O movimento do Radiohead deu passos adiante com “In Rainbows” (2007), um álbum ao mesmo tempo introspectivo e caloroso. Ross observa o resgate de algo de profundamente humano, em meio à frieza e ao caos contemporâneo. Melodias delicadas, arranjos intrincados e letras ambíguas se combinam para criar a obra que envolve o ouvinte tanto emocional quanto intelectualmente. Não há concessão ao sentimentalismo, mas sim uma entrega à complexidade das experiências humanas.

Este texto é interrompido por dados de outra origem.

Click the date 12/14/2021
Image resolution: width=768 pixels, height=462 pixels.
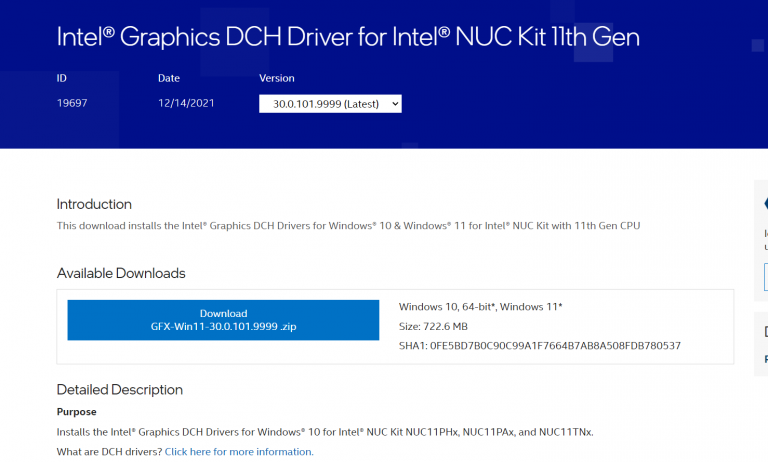coord(186,103)
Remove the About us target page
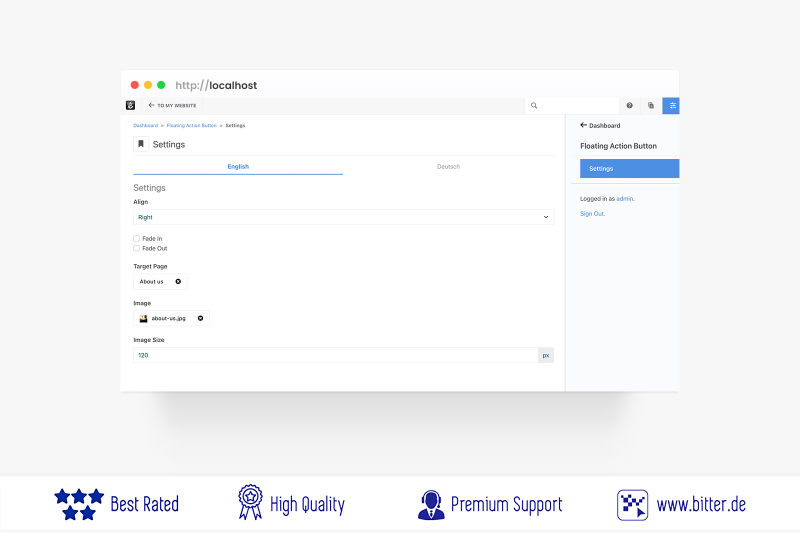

O mais recente lance de Thom Yorke é o grupo The Smile. Já são dois discos nos quais segue o radicalismo da experimentação musical. É como se o grupo não desse a mínima bola se o público vai gostar ou não do resultado. A sonoridade é nervosa, puxando para recursos da eletrônica e pela improvisação do jazz. O companheiro de viagem de Yorke é Jonny Greenwood, um dos guitarristas do Radiohead e hoje um exímio compositor de trilhas sonoras para filmes (“Sangue Negro”, “Ataque dos Cães”).

Paixão pelo negativo

O jeito de ser do Radiohead não se limita à sonoridade da música. O que vem junto dos sons são letras que carregam uma postura crítica diante do mundo. Enquanto artistas como Bono Vox, do U2, oferecem um otimismo esperançoso, Thom Yorke e seus companheiros abraçam a dúvida e um pessimismo como elemento constitutivo. O tom melancólico que emanas das guitarras, teclados e vozes ganha acompanhamento de uma visão negativa. É preciso esmiuçar o que há de negativo nas coisas.  

Jonny Greenwood

Jonny Greenwood: guitarrista e compositor brilhante, combina melodias com harmonias que desafiam os sentidos

Mark Greif argumenta que a postura negativa não é mera resignação, um convite a ficar paralisado. Seria uma forma de resistência ao discurso redentor (capitalismo, tecnologia) que mascara contradições da realidade contemporânea. Paradoxalmente, é na recusa em oferecer respostas que a banda encontra seu impacto junto ao público. Quando reconhece a dificuldade de se situar no mundo fragmentado, o Radiohead dialoga diretamente com os dilemas das pessoas e do planeta.

O Radiohead é um caso raro e atual de banda de rock que alia experimentação estética, relevância cultural e senso ético. Sua música não se limita a refletir o desconforto do tempo atual — o que muita gente já faz. O grupo chama o ouvinte para ver incertezas e a encontrar, nelas, um terreno fértil para pensar. A “rádio cabeça” continua sintonizada e pronta para o pensamento. É ela que conecta ideias e lugares com a mesma intensidade que caracteriza a trajetória de Thom Yorke.

A conexão entre o Radiohead e o Brasil não é apenas uma curiosidade — como na anedota de Chico Buarque. Ed O’Brien, guitarrista da banda, passou o ano de 2012 em uma fazenda em São Luiz do Paraitinga, no interior de São Paulo. Seu disco solo, lançado em 2019, incluiu a música “Brasil”, que reflete sua imersão na cultura local. Essa ligação inesperada entre o interior paulista e Oxford é um exemplo vivo de como as influências culturais podem cruzar fronteiras e criar diálogos inesperados.